(Records of target positions)
◆ ◆ ◆ ◆

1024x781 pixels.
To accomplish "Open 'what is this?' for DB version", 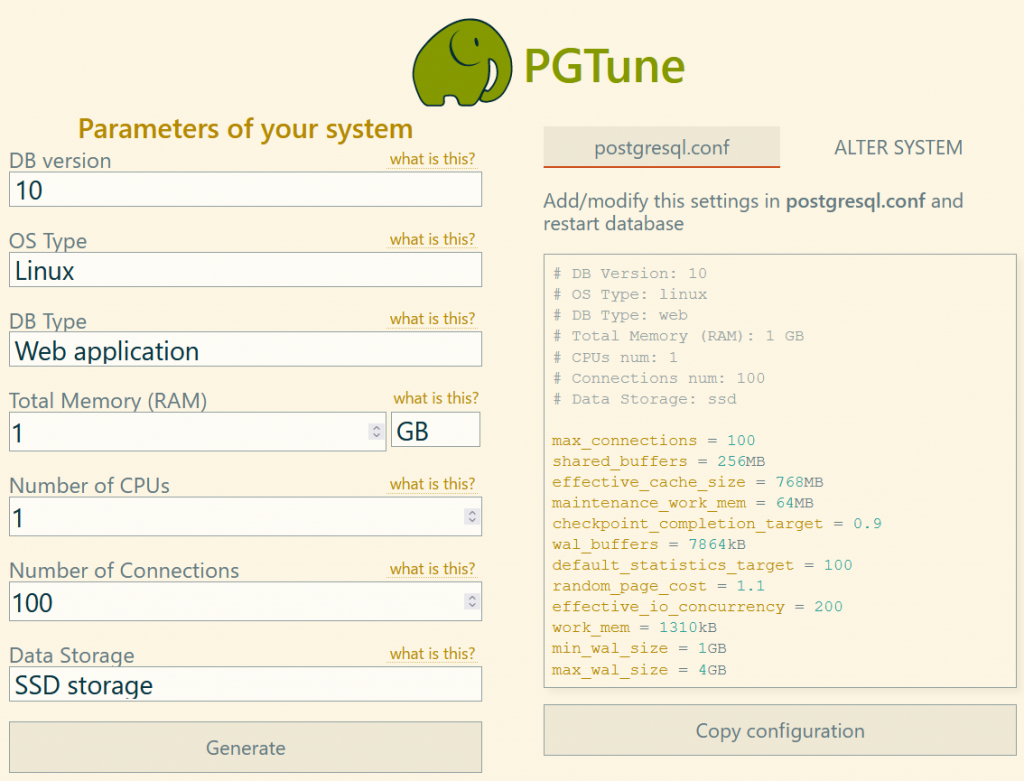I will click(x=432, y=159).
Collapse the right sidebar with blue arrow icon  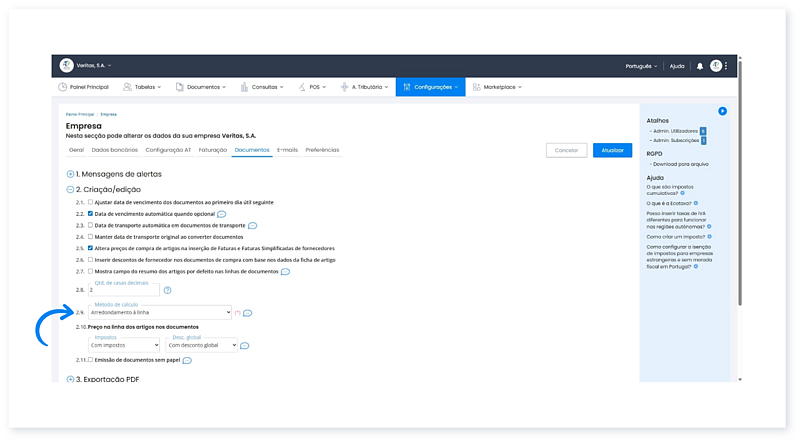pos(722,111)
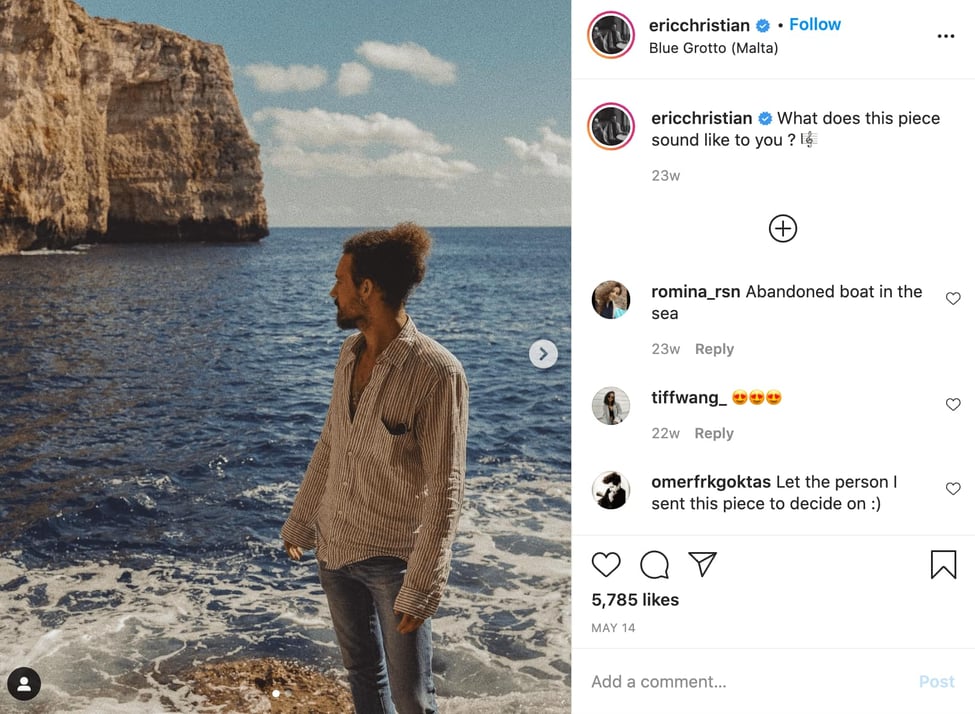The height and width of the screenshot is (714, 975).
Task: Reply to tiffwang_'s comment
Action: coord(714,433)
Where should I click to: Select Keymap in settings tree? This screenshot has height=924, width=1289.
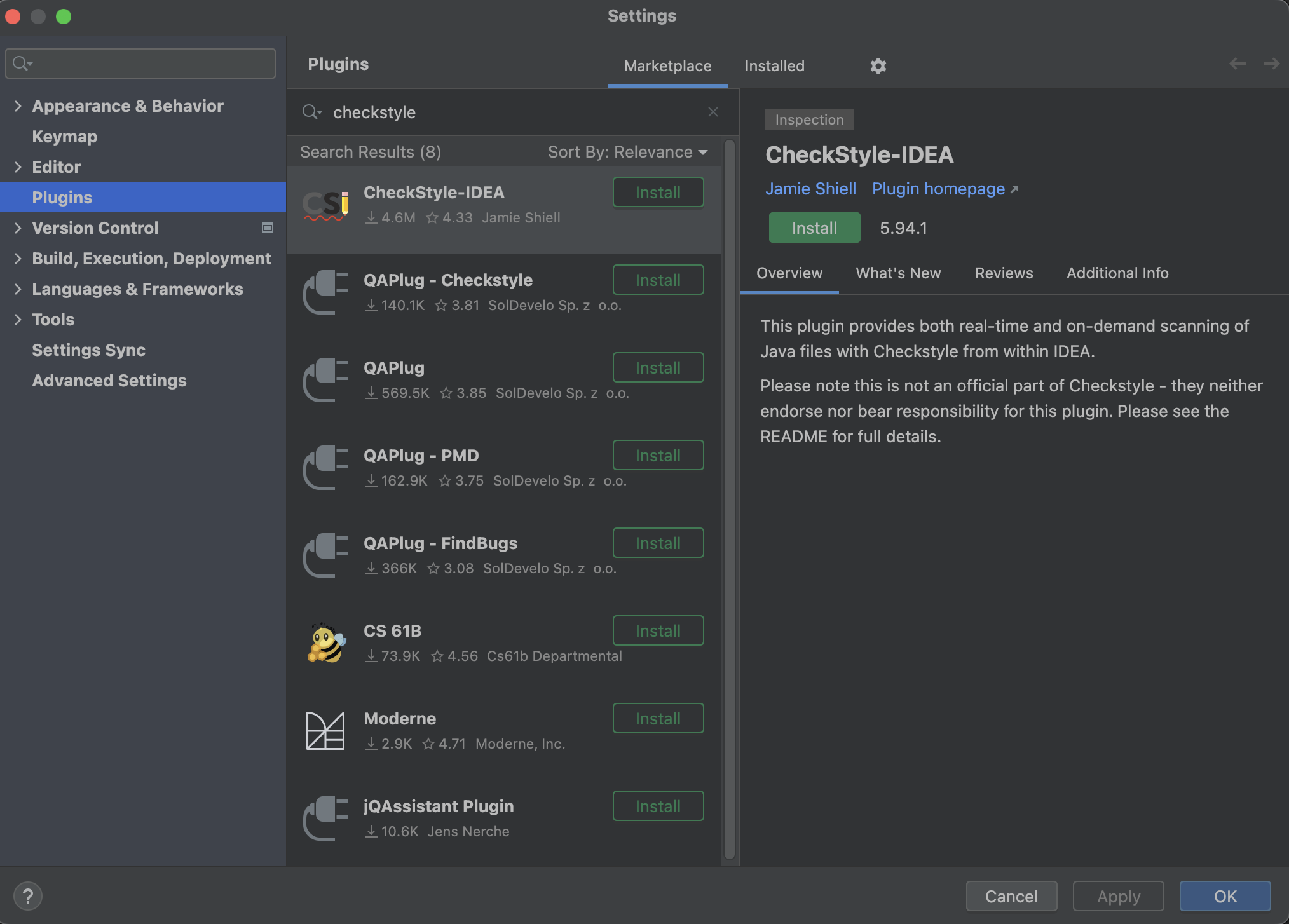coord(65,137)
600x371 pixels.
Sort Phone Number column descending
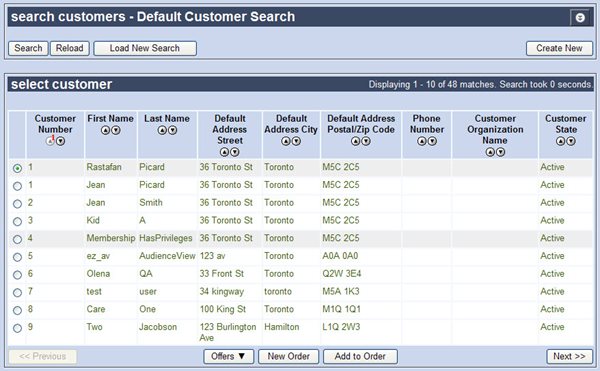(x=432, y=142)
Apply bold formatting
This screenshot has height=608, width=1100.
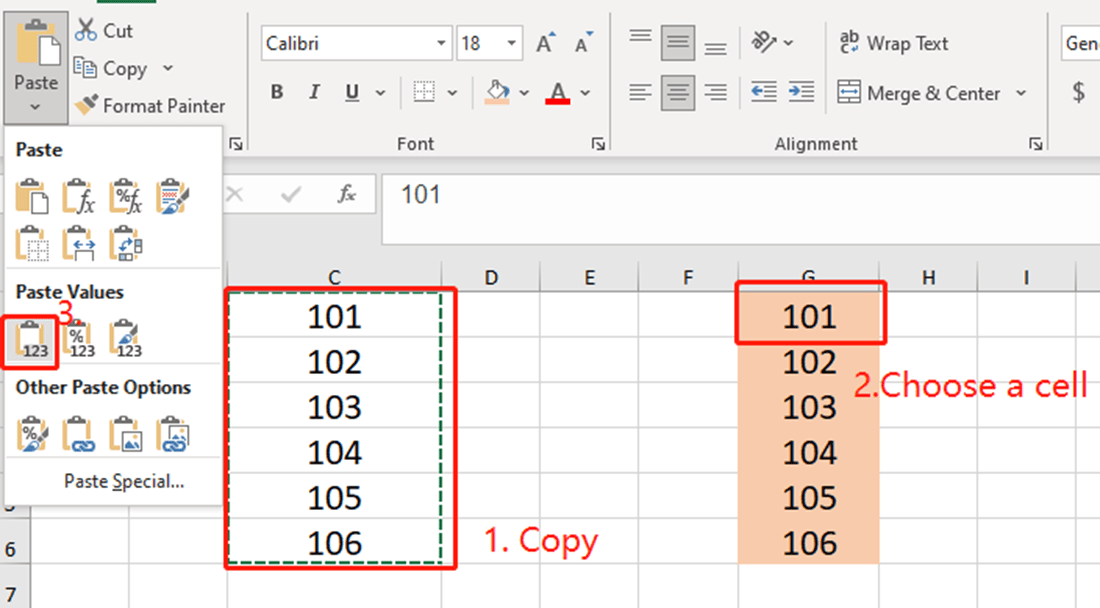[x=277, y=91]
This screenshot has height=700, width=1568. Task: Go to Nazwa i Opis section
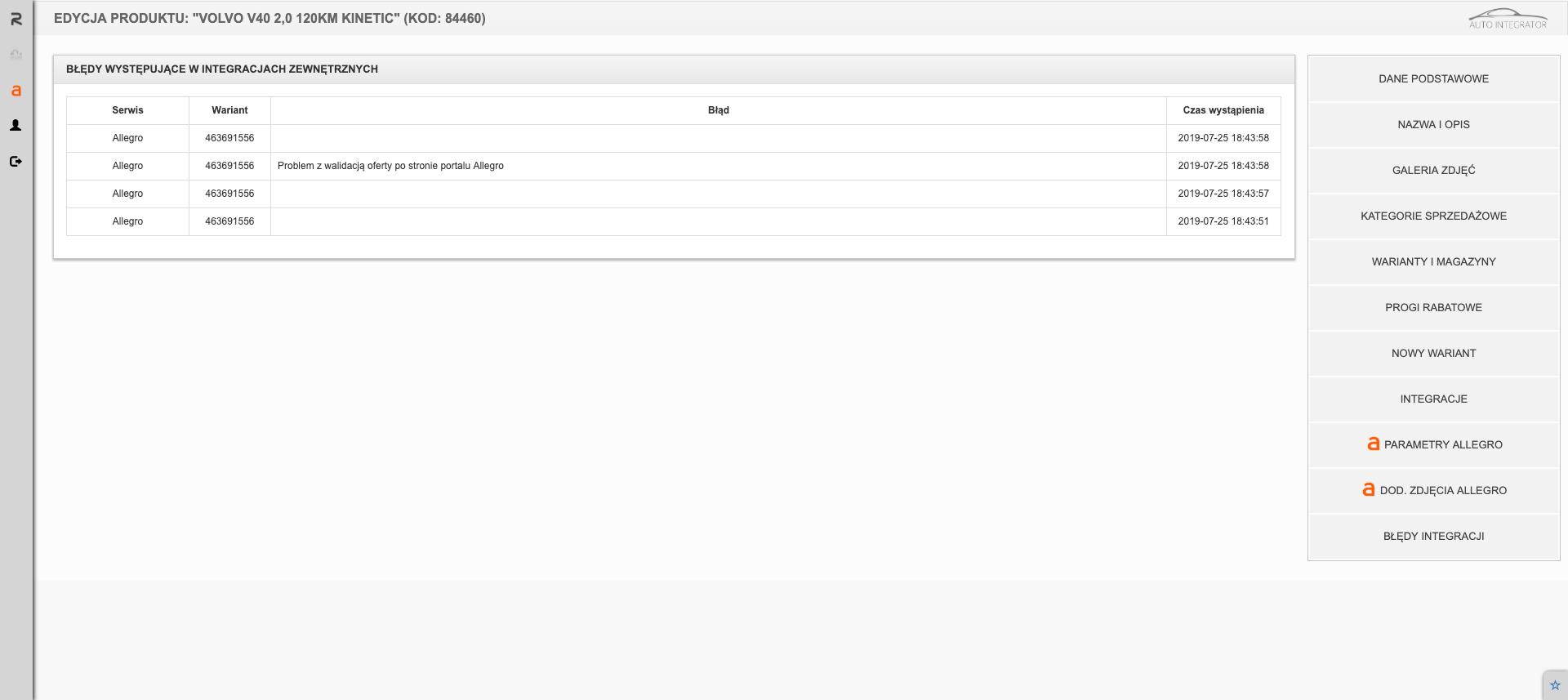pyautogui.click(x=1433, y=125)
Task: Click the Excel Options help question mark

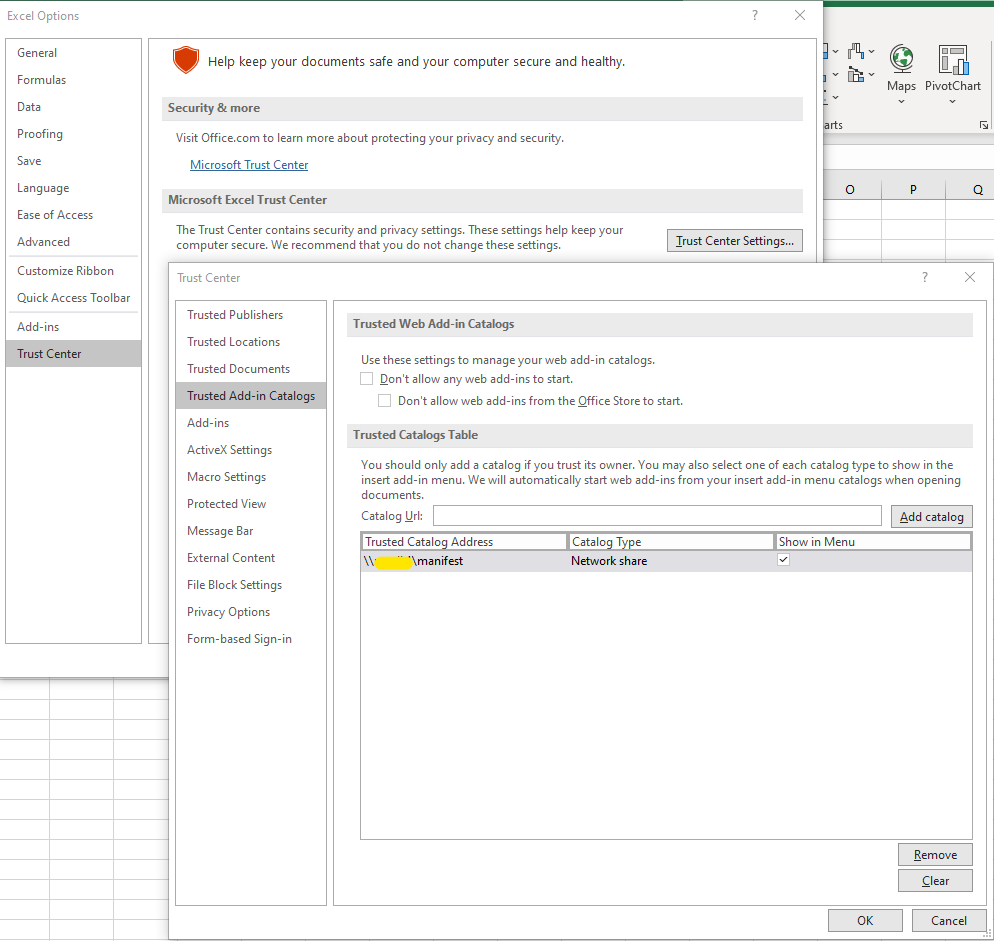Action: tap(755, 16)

◆ ◆ ◆ ◆

_Problem details_:
Reproduce the stretch from the line containing "Where should I" through the end of the records, with the pictures left out.

_Exercise answer_:
Where should I click to: Select Keymap in settings tree? This screenshot has height=924, width=1289.
coord(65,137)
600x371 pixels.
Sort Phone Number column descending
(x=432, y=142)
Apply bold formatting
This screenshot has height=608, width=1100.
[x=277, y=91]
This screenshot has height=700, width=1568. Task: Go to Nazwa i Opis section
pyautogui.click(x=1433, y=125)
Task: Click the Excel Options help question mark

Action: tap(755, 16)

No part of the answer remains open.